Aplicativo. Crivella afirmou que a principal reivindicação dos taxistas, a regulamentação dos aplicativos, depende da Justiça. “O Uber está trabalhando com base numa liminar concedida pela Justiça. Na última sexta-feira estive com o presidente do Tribunal de Justiça para pedir agilidade no julgamento do mérito, mas estamos em período de recesso. Quem vai determinar o que pode ou não é a Justiça, com base nos preceitos constitucionais”, afirmou. “A liminar não abrange os outros aplicativos (Cabify e 99), mas se tomarmos qualquer medida contra eles é claro que também vão recorrer à Justiça. Então é preciso aguardar essa decisão sobre o Uber”, disse.

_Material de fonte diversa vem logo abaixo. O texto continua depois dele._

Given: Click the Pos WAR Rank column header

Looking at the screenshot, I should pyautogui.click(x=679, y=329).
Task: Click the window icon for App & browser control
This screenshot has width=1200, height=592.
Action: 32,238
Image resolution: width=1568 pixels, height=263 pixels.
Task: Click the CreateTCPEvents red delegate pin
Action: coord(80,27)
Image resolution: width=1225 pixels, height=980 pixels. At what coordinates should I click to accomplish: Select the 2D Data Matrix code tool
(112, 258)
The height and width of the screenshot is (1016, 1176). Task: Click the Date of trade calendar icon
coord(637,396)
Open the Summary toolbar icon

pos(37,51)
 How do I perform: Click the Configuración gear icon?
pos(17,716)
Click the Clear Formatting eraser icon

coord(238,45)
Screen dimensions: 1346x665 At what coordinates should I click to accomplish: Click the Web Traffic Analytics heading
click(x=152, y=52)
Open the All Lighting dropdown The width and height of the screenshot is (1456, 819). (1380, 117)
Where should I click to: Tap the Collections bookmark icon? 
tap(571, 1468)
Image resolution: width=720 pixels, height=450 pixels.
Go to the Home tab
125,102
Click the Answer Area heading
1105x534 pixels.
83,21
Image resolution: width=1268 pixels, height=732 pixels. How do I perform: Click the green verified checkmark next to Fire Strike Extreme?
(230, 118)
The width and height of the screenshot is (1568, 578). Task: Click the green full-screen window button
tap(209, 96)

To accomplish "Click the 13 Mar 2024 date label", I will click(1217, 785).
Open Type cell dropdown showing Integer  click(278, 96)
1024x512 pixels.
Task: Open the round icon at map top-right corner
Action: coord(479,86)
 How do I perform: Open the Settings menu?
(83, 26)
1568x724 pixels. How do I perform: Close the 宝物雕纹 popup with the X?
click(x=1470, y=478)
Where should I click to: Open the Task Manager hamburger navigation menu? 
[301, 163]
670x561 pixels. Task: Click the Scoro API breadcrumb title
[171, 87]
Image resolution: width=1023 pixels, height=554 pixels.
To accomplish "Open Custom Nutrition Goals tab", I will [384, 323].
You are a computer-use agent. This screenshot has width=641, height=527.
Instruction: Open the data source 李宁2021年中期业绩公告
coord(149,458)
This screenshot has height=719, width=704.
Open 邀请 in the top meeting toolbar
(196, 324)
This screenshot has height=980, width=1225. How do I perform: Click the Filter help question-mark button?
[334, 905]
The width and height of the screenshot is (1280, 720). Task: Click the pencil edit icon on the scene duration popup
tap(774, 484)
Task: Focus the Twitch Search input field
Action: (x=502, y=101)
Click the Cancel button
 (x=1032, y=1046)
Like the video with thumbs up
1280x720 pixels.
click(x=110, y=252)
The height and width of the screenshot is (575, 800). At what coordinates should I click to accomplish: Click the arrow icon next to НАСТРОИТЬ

“O que a prefeitura pode oferecer é um aplicativo, que já está em testes e vai permitir ao taxista benefícios semelhantes aos dos aplicativos que já existem, sem cobrar nenhuma taxa", afirmou o prefeito, referindo-se ao Taxi.Rio, lançado em maio e atualmente em teste por 500 profissionais. “Algumas das reivindicações dos taxistas já foram atendidas, como a ampliação de seis para oito anos de vida útil dos táxis convencionais”, disse Crivella, que anunciou a intenção de restringir o acesso a aeroportos e alguns pontos turísticos a táxis. “Seria uma forma de equilibrar a concorrência”, defendeu. A medida ainda está em estudo. “Não queremos o fim dos táxis, até porque eles ajudam a manter a concorrência. Quem garante que, se não houver mais táxis, o valor dos aplicativos não vai aumentar?”

Os testes do aplicativo criado pela prefeitura devem terminar no fim de agosto, quando ele poderá ser adotado por qualquer taxista. A tarifa básica será a mesma do taxímetro, mas motorista e passageiro poderão combinar descontos previamente. “Não cabe à prefeitura definir que tipo de desconto o taxista vai oferecer. Isso deve ser negociado entre o cliente e o motorista. Então, nossa ideia é que o passageiro, ao pedir o táxi, estabeleça qual desconto pretende obter. Os taxistas também vão escolher até quanto querem oferecer de desconto, então quando o passageiro determinar seu desconto terá acesso àqueles taxistas que aceitam esse valor. Quando o desconto coincidir, passageiros e taxistas serão colocados em contato”, explicou Fábio Pimentel, presidente da Empresa Municipal de Tecnologia, responsável pela criação da ferramenta.